▸ HOW TO COMPLETE THIS TASK: Reproduce exactly the lines below, from the first through the one containing "Given: Click the Baidu logo", and nothing more.

▸ DATA FOR THE TASK:
^^^^^^^^

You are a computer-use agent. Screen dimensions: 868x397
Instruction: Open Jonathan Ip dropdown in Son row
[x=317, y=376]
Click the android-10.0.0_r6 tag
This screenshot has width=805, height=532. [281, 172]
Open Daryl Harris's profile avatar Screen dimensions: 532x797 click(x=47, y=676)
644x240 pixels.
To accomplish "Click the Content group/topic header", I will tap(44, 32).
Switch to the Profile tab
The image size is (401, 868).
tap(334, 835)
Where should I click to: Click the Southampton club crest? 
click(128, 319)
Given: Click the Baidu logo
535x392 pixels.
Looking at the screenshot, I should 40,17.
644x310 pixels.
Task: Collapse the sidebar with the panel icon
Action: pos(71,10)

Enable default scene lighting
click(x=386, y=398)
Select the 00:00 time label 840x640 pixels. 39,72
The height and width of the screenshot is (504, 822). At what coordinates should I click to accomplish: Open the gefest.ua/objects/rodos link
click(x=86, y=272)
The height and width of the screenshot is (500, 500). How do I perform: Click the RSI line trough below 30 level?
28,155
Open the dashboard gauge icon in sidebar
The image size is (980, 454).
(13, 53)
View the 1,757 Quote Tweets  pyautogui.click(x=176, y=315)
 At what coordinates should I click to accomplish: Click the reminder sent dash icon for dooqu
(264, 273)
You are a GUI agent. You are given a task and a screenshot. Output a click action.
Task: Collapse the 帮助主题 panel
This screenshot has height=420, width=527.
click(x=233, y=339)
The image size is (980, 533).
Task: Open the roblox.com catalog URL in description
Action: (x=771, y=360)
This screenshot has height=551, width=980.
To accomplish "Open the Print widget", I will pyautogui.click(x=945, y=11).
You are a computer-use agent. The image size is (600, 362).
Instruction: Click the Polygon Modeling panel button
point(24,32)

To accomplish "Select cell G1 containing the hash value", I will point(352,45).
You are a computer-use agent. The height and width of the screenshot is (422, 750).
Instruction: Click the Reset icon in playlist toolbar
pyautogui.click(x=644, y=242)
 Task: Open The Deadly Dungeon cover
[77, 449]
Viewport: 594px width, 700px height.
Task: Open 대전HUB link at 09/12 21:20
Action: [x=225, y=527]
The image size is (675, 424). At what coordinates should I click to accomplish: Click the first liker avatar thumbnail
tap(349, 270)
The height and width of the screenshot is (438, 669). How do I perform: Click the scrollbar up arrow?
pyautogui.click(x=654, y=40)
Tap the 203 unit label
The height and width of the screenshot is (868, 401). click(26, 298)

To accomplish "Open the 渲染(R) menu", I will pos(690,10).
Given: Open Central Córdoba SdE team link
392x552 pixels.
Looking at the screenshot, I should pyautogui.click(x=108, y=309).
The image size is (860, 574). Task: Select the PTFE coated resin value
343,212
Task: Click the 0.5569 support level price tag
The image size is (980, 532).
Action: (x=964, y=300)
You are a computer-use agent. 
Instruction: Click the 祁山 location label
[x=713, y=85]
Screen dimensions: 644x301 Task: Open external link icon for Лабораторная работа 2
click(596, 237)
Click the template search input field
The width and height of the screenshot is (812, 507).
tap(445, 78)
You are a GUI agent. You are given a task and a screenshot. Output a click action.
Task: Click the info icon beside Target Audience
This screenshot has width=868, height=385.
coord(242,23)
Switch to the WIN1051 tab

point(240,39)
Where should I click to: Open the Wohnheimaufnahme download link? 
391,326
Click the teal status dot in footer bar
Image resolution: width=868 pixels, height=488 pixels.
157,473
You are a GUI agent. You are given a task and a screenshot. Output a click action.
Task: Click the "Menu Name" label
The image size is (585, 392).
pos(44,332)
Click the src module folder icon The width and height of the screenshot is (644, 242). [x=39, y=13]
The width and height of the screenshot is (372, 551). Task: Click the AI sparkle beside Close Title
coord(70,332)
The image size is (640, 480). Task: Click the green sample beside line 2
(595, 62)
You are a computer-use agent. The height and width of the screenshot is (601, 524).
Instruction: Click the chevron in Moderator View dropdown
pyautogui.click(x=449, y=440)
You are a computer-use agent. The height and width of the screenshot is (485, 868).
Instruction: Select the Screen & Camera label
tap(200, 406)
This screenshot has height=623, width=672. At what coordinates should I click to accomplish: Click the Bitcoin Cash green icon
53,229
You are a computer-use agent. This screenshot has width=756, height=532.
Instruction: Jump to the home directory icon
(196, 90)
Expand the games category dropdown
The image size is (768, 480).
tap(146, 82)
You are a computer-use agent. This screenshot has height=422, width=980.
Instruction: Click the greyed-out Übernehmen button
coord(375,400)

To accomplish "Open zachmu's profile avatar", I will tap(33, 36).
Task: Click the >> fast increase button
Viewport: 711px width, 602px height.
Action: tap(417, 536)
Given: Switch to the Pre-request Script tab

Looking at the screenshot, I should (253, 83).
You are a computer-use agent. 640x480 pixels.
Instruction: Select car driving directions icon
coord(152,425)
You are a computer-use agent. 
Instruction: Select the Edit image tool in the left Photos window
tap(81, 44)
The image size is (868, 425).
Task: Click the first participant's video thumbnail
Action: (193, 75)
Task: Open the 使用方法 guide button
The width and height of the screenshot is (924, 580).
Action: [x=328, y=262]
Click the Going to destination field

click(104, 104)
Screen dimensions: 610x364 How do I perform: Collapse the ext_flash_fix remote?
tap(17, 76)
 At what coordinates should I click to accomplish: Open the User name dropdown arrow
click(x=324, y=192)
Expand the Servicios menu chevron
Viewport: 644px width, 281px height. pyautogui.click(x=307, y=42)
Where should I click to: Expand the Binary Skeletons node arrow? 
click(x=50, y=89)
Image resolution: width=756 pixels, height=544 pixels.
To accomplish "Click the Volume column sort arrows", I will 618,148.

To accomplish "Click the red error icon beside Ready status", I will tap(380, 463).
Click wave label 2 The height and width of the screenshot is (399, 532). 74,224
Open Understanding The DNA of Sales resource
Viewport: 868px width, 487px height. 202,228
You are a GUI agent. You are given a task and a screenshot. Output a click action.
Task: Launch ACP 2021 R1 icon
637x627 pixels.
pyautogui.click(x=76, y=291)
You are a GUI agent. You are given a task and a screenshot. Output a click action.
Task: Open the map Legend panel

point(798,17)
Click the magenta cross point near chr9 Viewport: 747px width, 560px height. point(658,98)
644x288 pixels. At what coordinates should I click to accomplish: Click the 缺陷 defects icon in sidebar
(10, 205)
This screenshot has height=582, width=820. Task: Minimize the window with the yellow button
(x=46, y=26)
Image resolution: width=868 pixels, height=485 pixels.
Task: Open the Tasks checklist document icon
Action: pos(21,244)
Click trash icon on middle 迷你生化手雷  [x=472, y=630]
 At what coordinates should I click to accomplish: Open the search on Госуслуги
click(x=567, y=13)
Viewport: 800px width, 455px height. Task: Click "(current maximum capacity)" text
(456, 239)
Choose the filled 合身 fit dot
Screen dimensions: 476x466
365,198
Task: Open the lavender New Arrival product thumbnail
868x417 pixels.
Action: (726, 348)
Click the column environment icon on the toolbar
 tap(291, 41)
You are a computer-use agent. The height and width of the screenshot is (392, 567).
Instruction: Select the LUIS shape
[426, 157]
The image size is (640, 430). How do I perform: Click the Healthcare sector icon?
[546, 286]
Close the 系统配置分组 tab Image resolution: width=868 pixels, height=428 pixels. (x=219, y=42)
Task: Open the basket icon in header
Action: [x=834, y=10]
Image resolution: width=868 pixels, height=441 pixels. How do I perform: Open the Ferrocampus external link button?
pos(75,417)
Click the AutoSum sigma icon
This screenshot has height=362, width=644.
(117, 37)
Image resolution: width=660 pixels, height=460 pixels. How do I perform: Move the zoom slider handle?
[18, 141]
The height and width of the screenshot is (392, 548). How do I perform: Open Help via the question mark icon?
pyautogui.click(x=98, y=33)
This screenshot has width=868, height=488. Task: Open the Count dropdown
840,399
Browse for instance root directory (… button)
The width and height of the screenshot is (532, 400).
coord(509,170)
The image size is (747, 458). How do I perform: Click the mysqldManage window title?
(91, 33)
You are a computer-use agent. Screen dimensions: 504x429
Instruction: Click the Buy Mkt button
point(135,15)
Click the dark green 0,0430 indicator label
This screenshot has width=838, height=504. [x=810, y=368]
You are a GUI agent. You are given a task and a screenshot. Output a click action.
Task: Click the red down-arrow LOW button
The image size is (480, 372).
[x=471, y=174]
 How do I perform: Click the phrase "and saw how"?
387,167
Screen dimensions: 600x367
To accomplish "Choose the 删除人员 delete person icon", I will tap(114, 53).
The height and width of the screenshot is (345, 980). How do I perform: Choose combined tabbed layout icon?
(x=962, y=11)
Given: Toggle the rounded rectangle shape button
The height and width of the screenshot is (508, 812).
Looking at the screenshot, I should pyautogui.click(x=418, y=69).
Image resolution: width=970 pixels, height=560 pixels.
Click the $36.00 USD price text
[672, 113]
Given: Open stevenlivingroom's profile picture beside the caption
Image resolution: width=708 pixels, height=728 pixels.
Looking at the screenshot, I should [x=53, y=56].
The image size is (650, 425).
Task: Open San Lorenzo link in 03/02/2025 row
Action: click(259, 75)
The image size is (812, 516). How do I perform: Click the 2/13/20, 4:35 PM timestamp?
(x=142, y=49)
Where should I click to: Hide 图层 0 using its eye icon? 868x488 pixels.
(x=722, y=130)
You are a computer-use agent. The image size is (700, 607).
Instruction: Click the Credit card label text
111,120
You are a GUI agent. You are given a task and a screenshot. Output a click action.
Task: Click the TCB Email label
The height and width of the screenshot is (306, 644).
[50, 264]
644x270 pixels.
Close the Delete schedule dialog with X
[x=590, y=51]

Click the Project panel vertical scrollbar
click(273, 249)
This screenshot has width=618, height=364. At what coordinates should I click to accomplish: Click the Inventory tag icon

^^^^^^^^

▸ EXERCISE ANSWER:
You are a computer-use agent. Screen dimensions: 868x397
Instruction: Open Jonathan Ip dropdown in Son row
[x=317, y=376]
Click the android-10.0.0_r6 tag
This screenshot has width=805, height=532. [281, 172]
Open Daryl Harris's profile avatar Screen dimensions: 532x797 click(x=47, y=676)
644x240 pixels.
To accomplish "Click the Content group/topic header", I will tap(44, 32).
Switch to the Profile tab
The image size is (401, 868).
tap(334, 835)
Where should I click to: Click the Southampton club crest? 
click(128, 319)
Given: Click the Baidu logo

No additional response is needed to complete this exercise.